DO THIS: Edit the records below from the line containing "You are a GUI" through the end of the records, replacing "kebab" with "overflow" and leaving everything else unchanged. Omit the pictures from your answer.

■ ■ ■

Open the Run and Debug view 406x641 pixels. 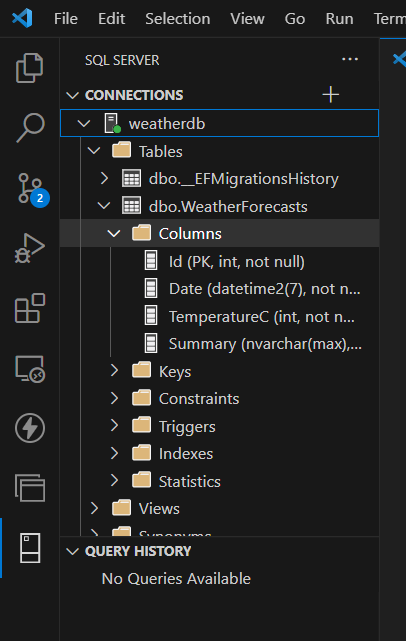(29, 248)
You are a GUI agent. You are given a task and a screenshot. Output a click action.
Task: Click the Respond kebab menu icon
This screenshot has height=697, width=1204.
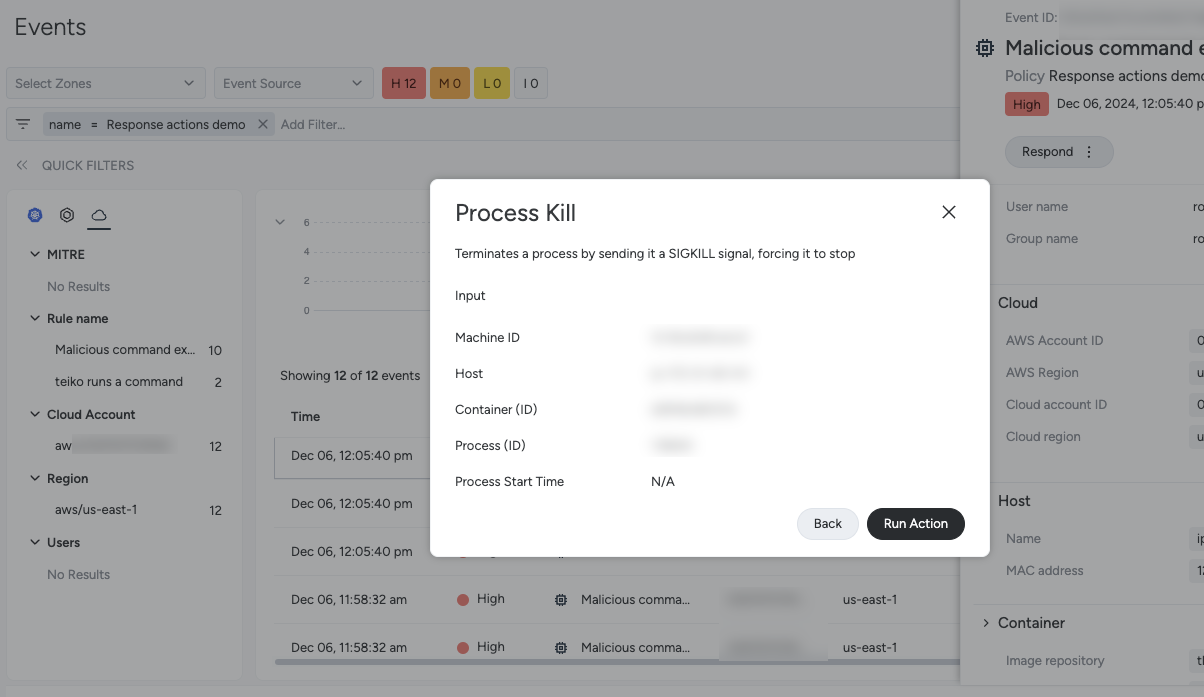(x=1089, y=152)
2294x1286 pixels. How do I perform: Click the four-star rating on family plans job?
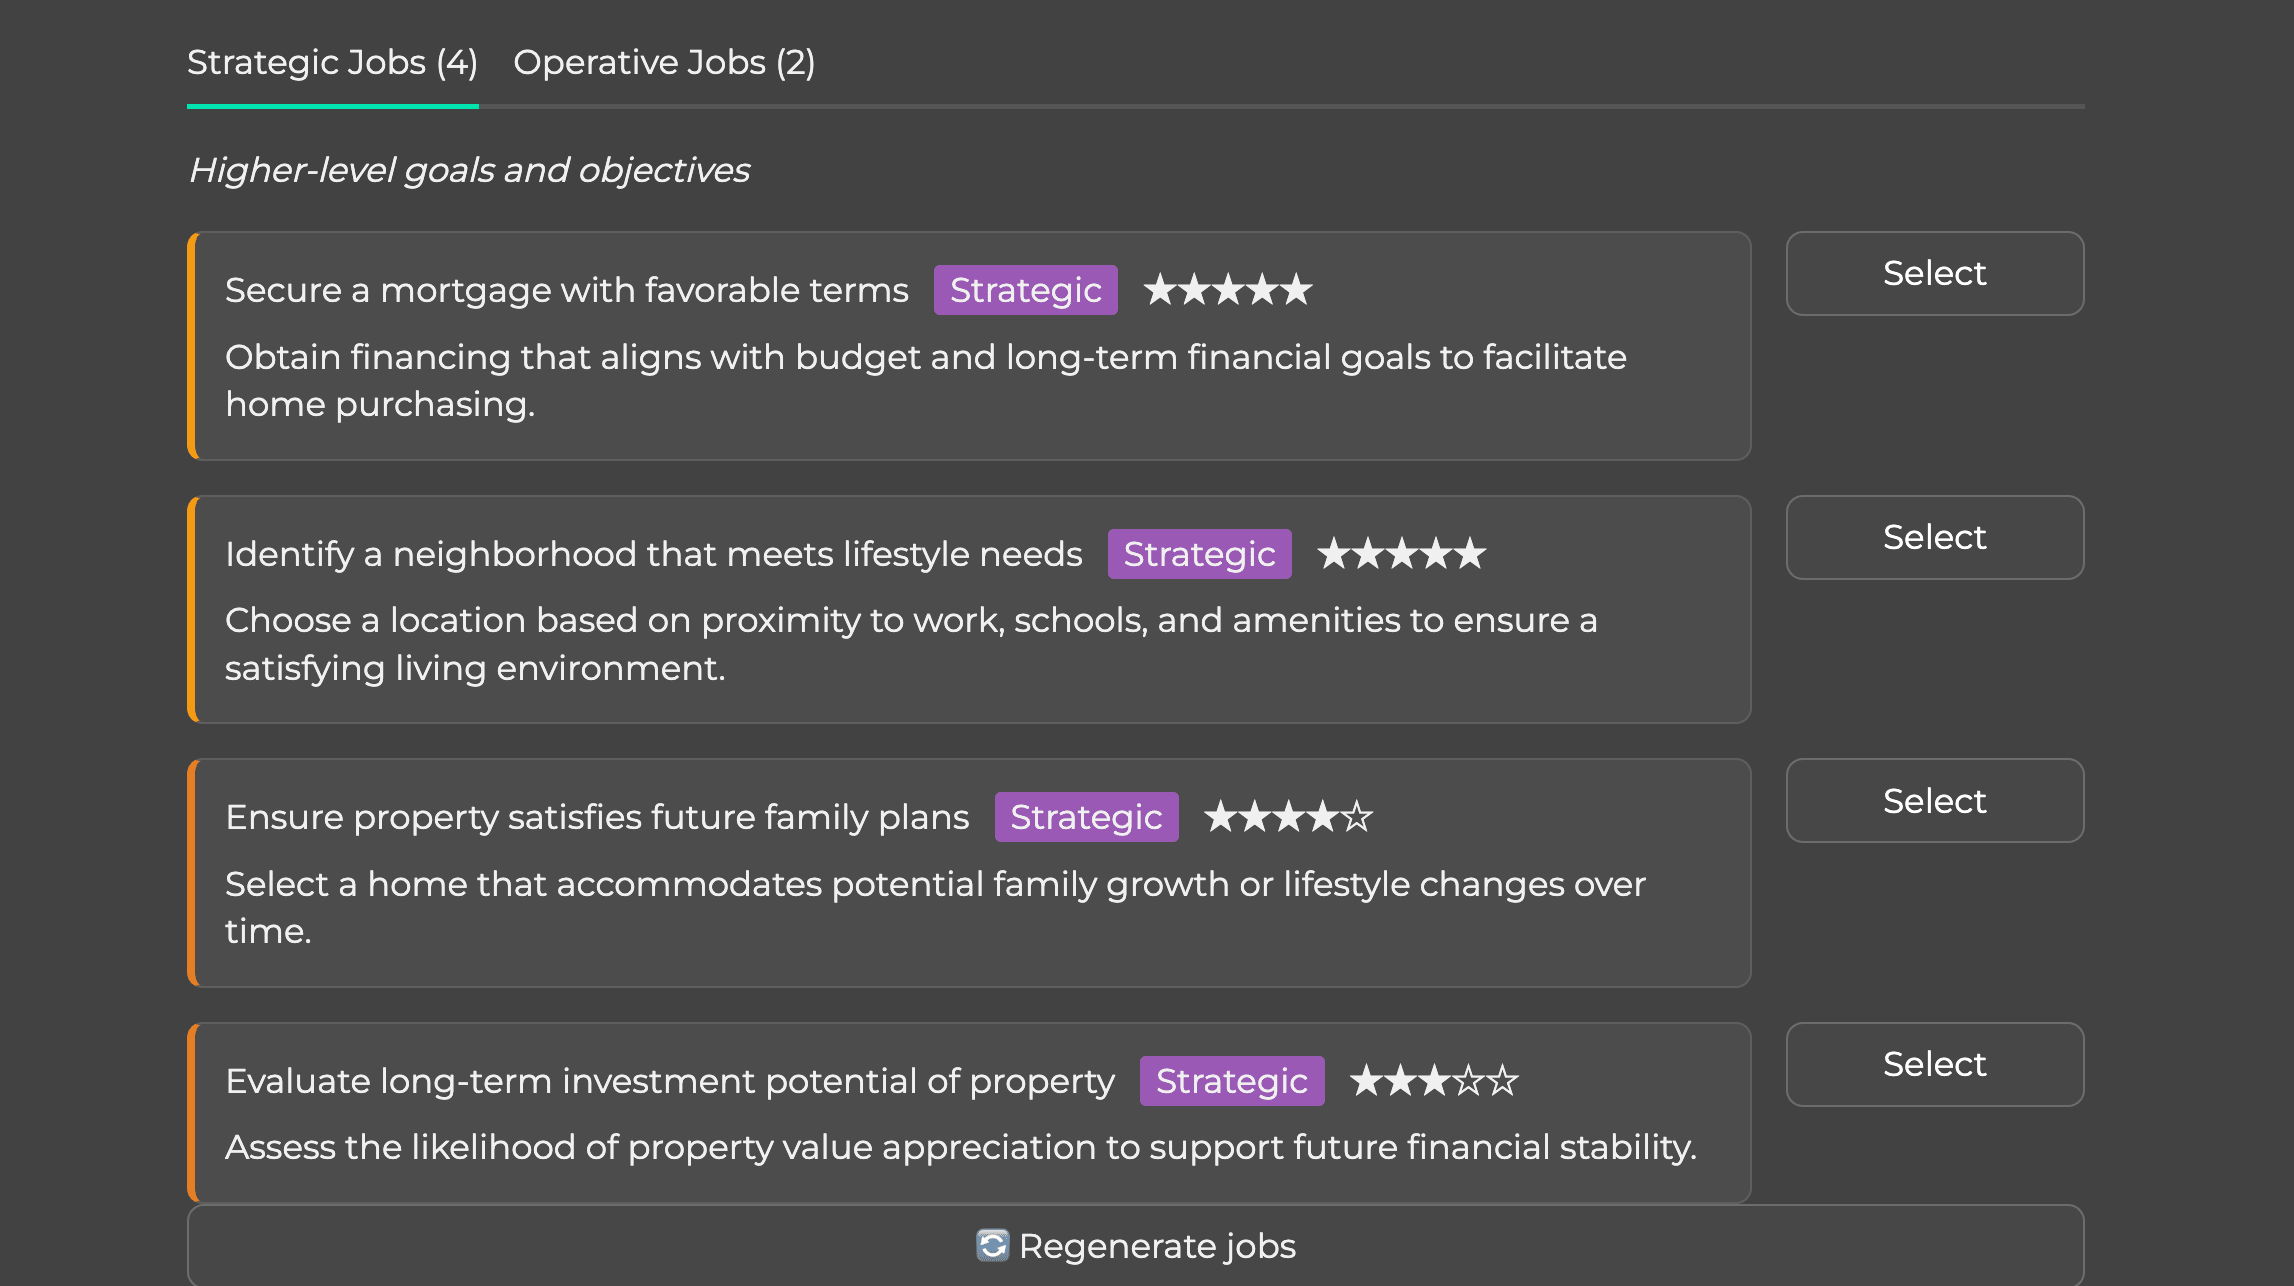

■ ■ ■

WORKED ANSWER:
You are a GUI agent. You are given a task and a screenshot. Output a click action.
Task: Click the Respond overflow menu icon
This screenshot has height=697, width=1204.
(x=1089, y=152)
2294x1286 pixels. How do I perform: Click the four-star rating on family plans job?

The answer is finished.